**GOAL OF THE EXERCISE:** The lines you need are those holding the word "computer"; pull them from the material.

**DATA FOR PROCESSING:**
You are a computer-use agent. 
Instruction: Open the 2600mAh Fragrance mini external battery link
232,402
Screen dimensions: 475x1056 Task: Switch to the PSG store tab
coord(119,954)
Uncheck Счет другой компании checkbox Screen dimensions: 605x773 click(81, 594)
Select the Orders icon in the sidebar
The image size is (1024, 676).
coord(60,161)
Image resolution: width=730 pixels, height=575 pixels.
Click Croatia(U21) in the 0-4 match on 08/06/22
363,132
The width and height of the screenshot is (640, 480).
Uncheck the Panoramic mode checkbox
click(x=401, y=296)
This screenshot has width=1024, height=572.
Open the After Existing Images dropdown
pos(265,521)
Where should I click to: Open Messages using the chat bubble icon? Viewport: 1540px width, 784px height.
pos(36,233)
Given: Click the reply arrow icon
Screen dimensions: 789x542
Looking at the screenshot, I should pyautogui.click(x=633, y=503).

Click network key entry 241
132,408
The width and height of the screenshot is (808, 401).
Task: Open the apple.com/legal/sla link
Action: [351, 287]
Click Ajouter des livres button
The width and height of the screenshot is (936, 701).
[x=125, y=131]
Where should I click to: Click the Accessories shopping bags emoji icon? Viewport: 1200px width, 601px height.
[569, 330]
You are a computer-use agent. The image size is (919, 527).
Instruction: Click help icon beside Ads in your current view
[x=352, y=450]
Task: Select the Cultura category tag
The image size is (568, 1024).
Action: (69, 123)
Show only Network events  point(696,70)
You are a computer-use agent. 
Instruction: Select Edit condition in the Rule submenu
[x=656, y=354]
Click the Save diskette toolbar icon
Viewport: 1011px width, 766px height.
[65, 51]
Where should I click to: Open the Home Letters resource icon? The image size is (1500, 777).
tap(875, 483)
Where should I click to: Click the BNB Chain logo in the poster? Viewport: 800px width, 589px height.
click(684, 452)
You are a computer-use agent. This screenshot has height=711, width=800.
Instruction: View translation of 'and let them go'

**SOLUTION:**
You are a computer-use agent. 
You are a computer-use agent. The image size is (919, 527).
You are a computer-use agent. 
You are a computer-use agent. This screenshot has height=711, width=800.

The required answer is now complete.